I didn't even think to ask if these are seedless....  ????


----------



## cajunsmoker (Jul 23, 2007)

No,  they have lots of seeds.


----------



## payson (Jul 23, 2007)

They also have a *very* leathery skin. Most people don't eat the skin.... I've got quite a few growing in my back yard. I'll be glad to send some your way AZ_Redneck when they get ripe. I don't think making raisins would be even remotely possible though.


----------



## bob marsh (Jan 11, 2008)

Muscadines and Scuppernongs are beloved treats here in NC - Many local vineyards produce wines from these grapes but on the whole the wines are always a bit thick and sweet for my taste . As Payson stated they have very thick skins and as such I doubt they'd make good raisins - They are, however delicious to eat by themselves and it's always a great treasure when you run across a wild vine that will typically grow up the trunk of a tall neighboring tree - Then you're stuck for hours picking and climbing and climbing and picking cause you have to pick a BIG bunch to satisfy your hunger.

  The technique I employ is to sorta gently squeeze the skin and the ripe grape will squirt out the stem hole to be enjoyed and the thick skin discarded.


----------



## flash (Jan 11, 2008)

Definantly not on the small side. I love the taste. Neighbor grows quite abit of them for wine and jelly they make. Deer love them too. 
	

	
	
		
		



		
		
	


	





I have a smaller dark grape called a fox grape, was wondering if thats what you got?? They still have a seed in them though.


----------



## ikebbq (Jan 11, 2008)

I've got a little scuppernong orchard in the backyard that's been neglected for a while.  Not exactly small grapes and they do have seeds in them.  I thinned the vines out last winter so this year i should get some pretty good grapes.  Only time will tell.


----------



## walking dude (Jan 11, 2008)

hope you kept the vines.........season em......make good smoking wood


----------



## ikebbq (Jan 11, 2008)

sure didn't save any since i hadn't taken up smoking then.  I'll have to keep that in mind next time i trim them.  How long should they be seasoned for, about the same as any other wood?


----------



## walking dude (Jan 11, 2008)

actually no clue..........but being smaller in dia. shouldn't be as long.........

i would think


----------



## BigGAdawg (Apr 1, 2018)

az_redneck said:


> I got small seedless black grapes from a local vineyard for .25/lb yesterday and loaded my dehydrator with them this morning. Got me thinking. I have heard of Muscadine grapes in the past and never had a chance to try them.
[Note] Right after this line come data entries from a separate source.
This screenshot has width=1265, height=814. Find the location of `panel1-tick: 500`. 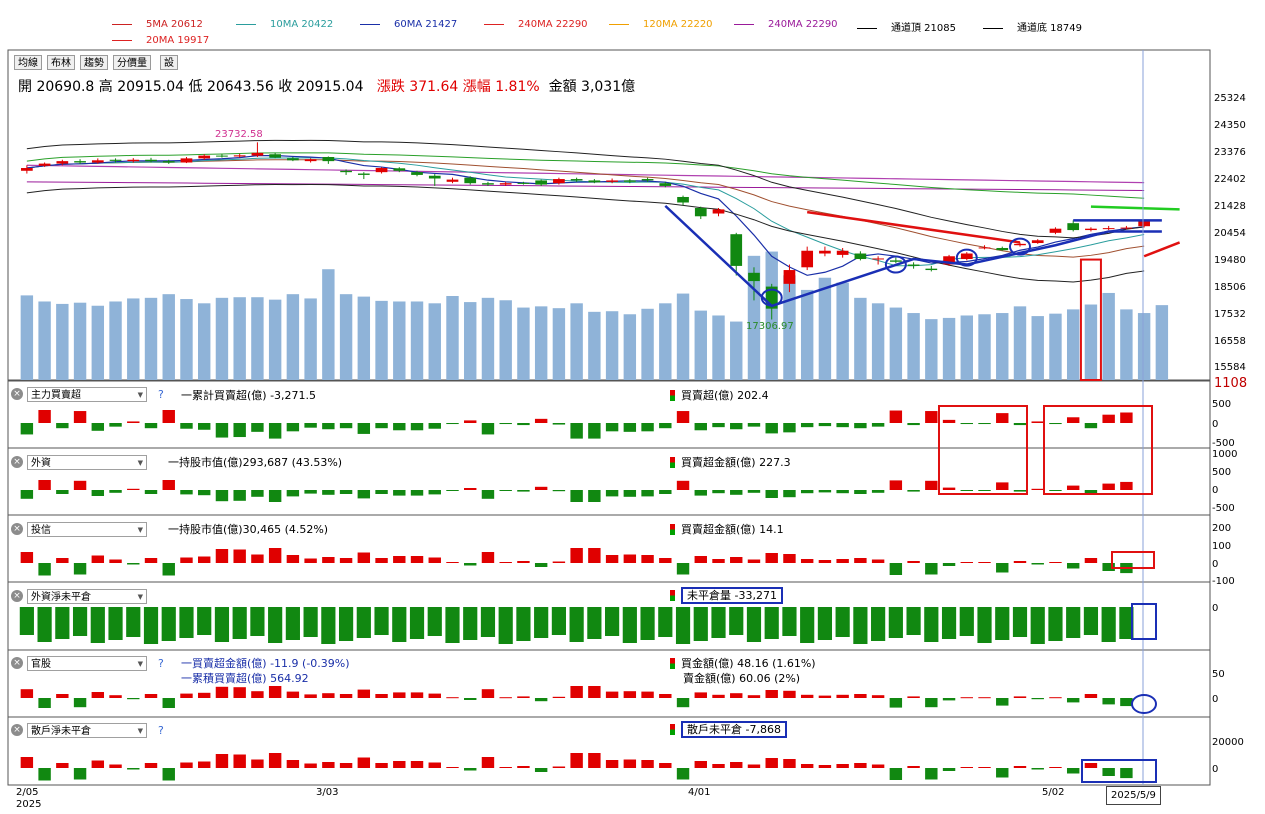

panel1-tick: 500 is located at coordinates (1222, 404).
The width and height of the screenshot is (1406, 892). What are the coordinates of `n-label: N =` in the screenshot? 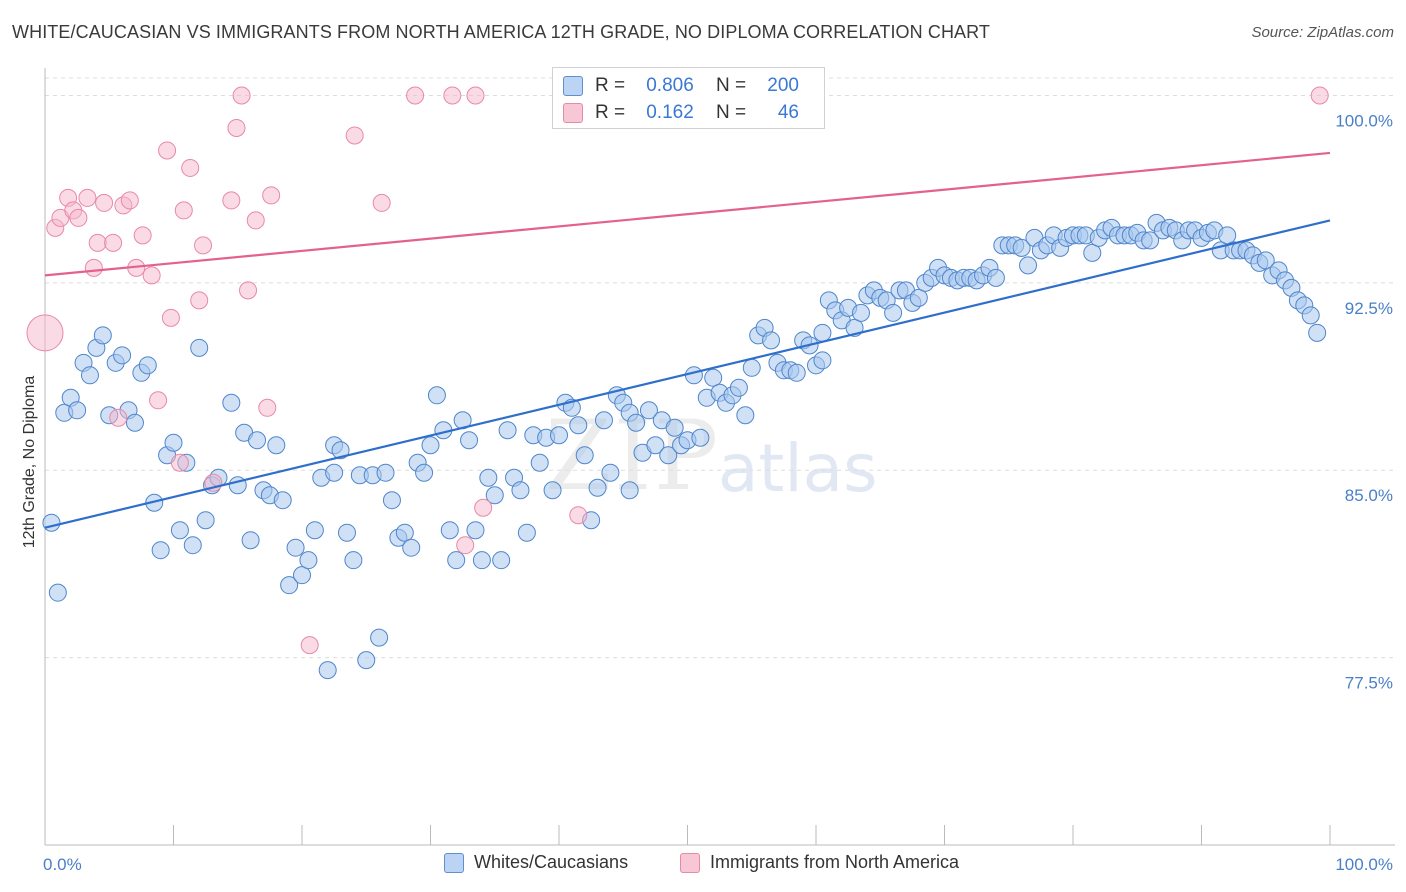 It's located at (731, 86).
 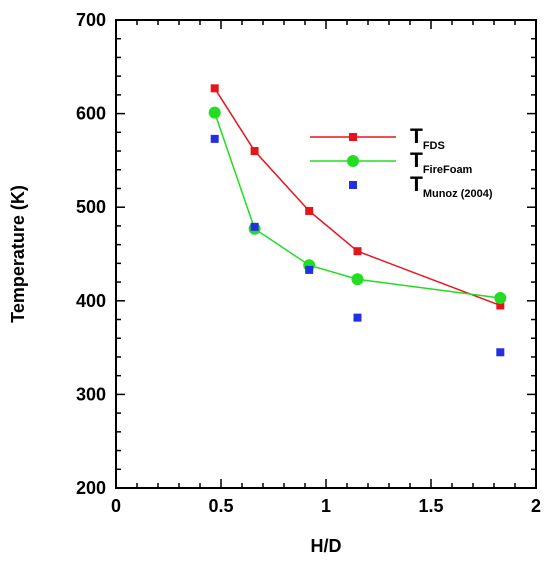 What do you see at coordinates (378, 138) in the screenshot?
I see `legend-entry: TFDS` at bounding box center [378, 138].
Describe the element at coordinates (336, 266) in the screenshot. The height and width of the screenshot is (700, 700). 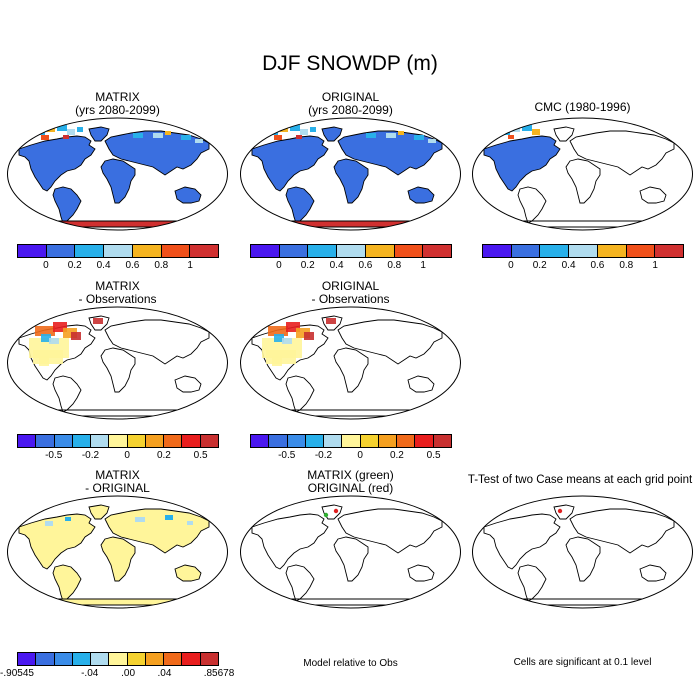
I see `colorbar-tick-label: 0.4` at that location.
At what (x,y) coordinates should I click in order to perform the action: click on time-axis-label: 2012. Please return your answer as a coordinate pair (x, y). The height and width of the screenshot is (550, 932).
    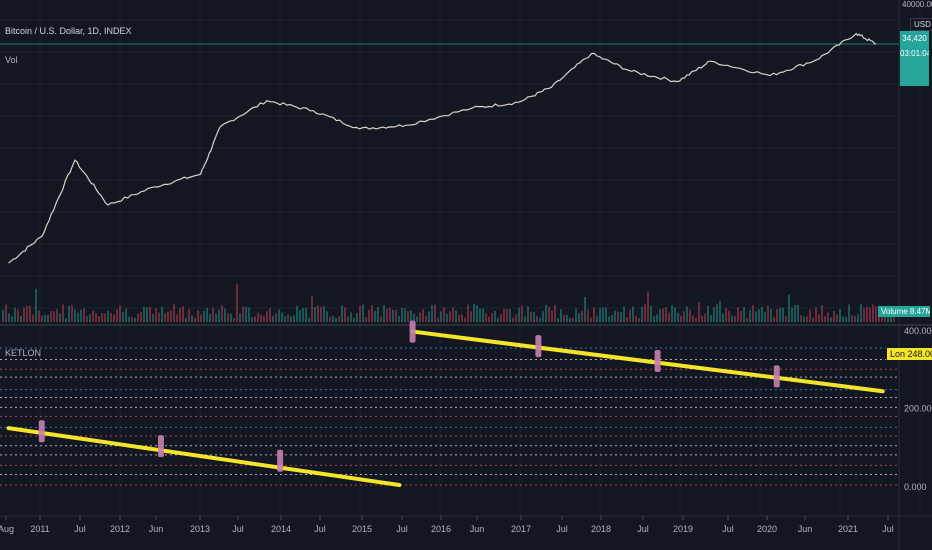
    Looking at the image, I should click on (120, 529).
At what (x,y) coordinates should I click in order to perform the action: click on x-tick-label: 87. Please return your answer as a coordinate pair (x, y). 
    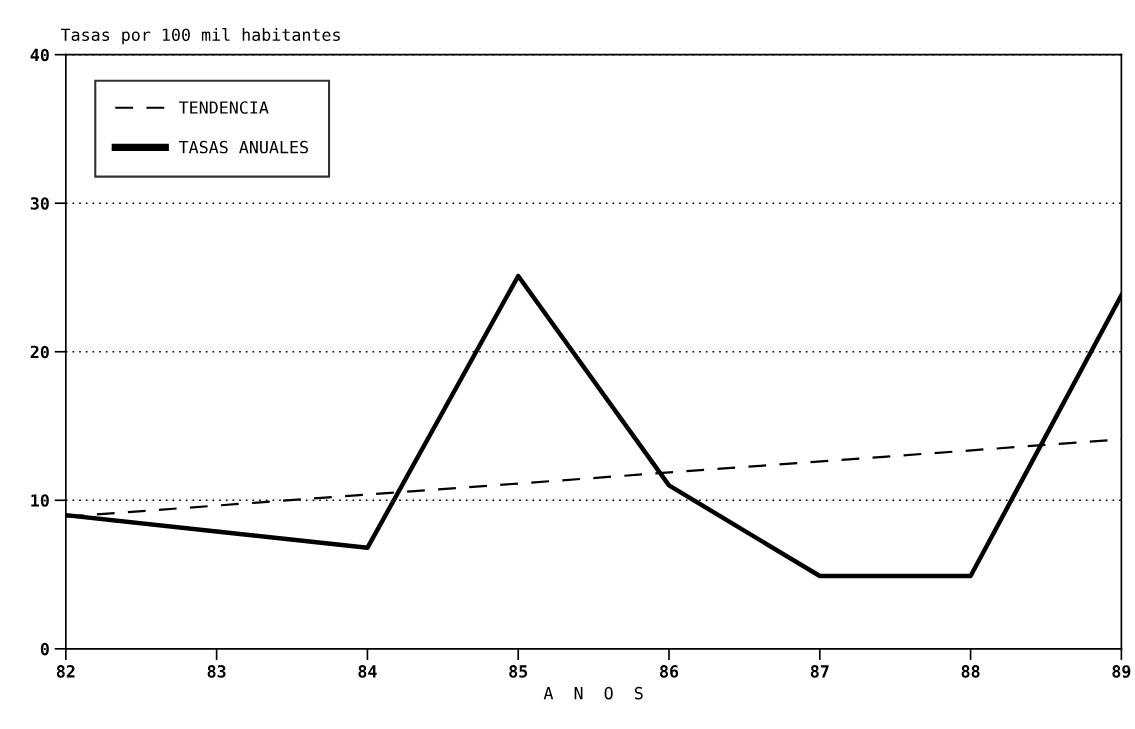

I understand they too are small. Are they sour? Would they make good raisins?
> 
> Just curious..
> 
> Paul


If your muscadines are small or sour they are not being grown properly.  Check out the folks at Ison's Nursery in Georgia.  They are just a few miles from me...they started in 1934 and have developed several varieties.  Their catalog is a tutorial on how to plant, prune, grow and harvest muscadines and scuppernongs.  It also list the sugar content on each variety...definitely NOT sour.  And they do ship.   www.isons.com


----------



## nimrod (Apr 5, 2018)

The wild muscadines here are small about the size of a pencil eraser. They are in good sized bunches with about 3 seeds each. They would make lousy raisins. I have a few varieties growing with Carlos being the clear winner in my sandy SE Fla nematode infested soil. As others said, very thick skinned with seeds. Ann makes some great jam from them and I enjoy eating them fresh off the vine. As BigDawg said, definitely not sour.
Craig


----------